Choc Factory to bank: 'Don't panic. No one read the message'

Updated A Goldman Sachs contractor's inadvertent leak of client data through Gmail has brought the banking giant to a New York court to try and force The Chocolate Factory on a search-and-destroy mission - and Google seems to agree with the bank.

Reuters says the slip, which sounds to The Register like someone trusted autocomplete in the “To:” field without checking, happened because “the contractor meant to email her report, which contained the client data, to a "gs.com" account, but instead sent it to a similarly named, unrelated "gmail.com" account”.

The contractor was “testing changes to the bank's internal processes in connection with reporting requirements set forth by the Financial Industry Regulatory Authority”, Reuters says.

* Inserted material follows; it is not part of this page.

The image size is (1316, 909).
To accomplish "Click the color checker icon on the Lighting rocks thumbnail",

Having tried without success to contact the inadvertent recipient of the information, the bank has asked Google to try and trace who might have received the document. Google reportedly says it's willing to comply, but legal obligations mean it requires a court order before it will do so.

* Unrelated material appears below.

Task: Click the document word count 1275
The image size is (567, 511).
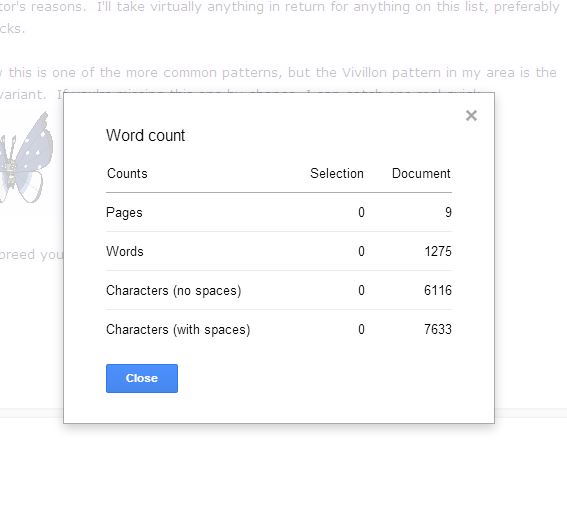Action: [x=438, y=251]

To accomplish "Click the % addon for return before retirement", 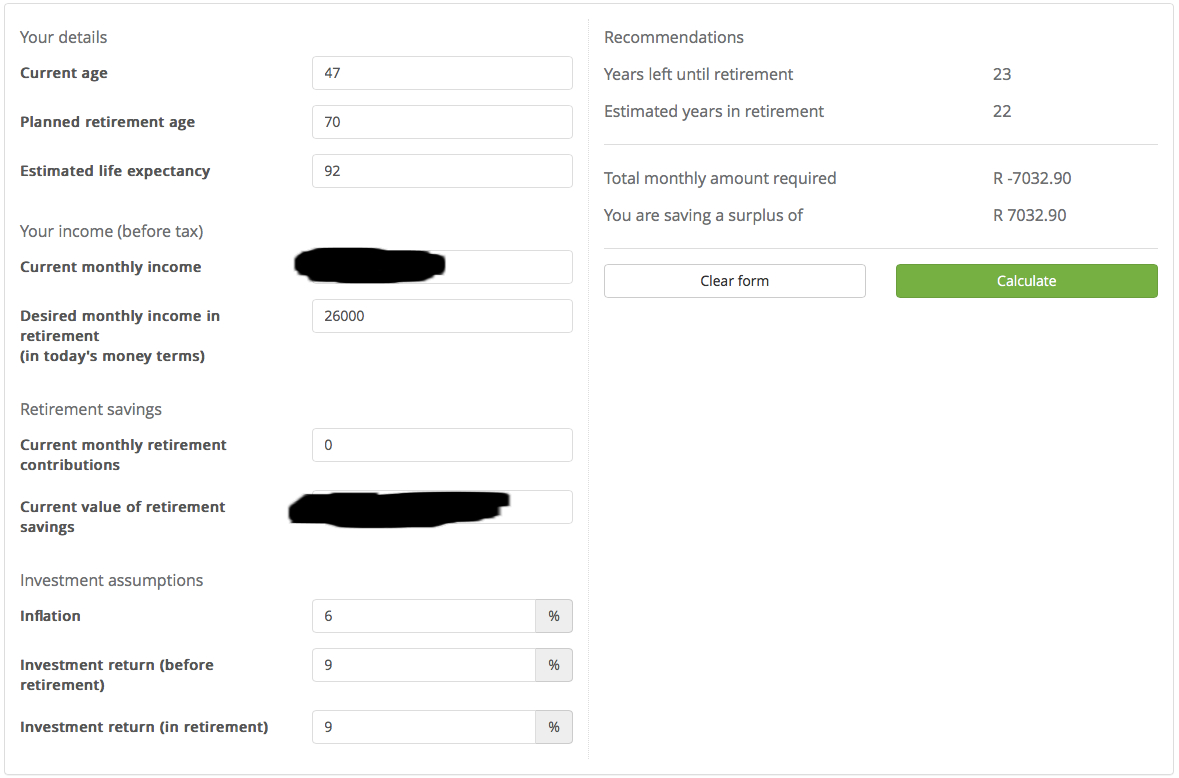I will tap(554, 665).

Goldman told the court it wants to avoid “inflicting a needless and massive privacy violation” on its clients, and to avoid “reputational damage to Goldman Sachs”. The latter horse, El Reg fears, may have already bolted. ®

Update

A Goldman Sachs spokeswoman has since told Reuters that Google had complied with the request to block access to the email message. She said:

It has also notified us that the email account had not been accessed from the time the email was sent to the time Google blocked access. No client information has been breached.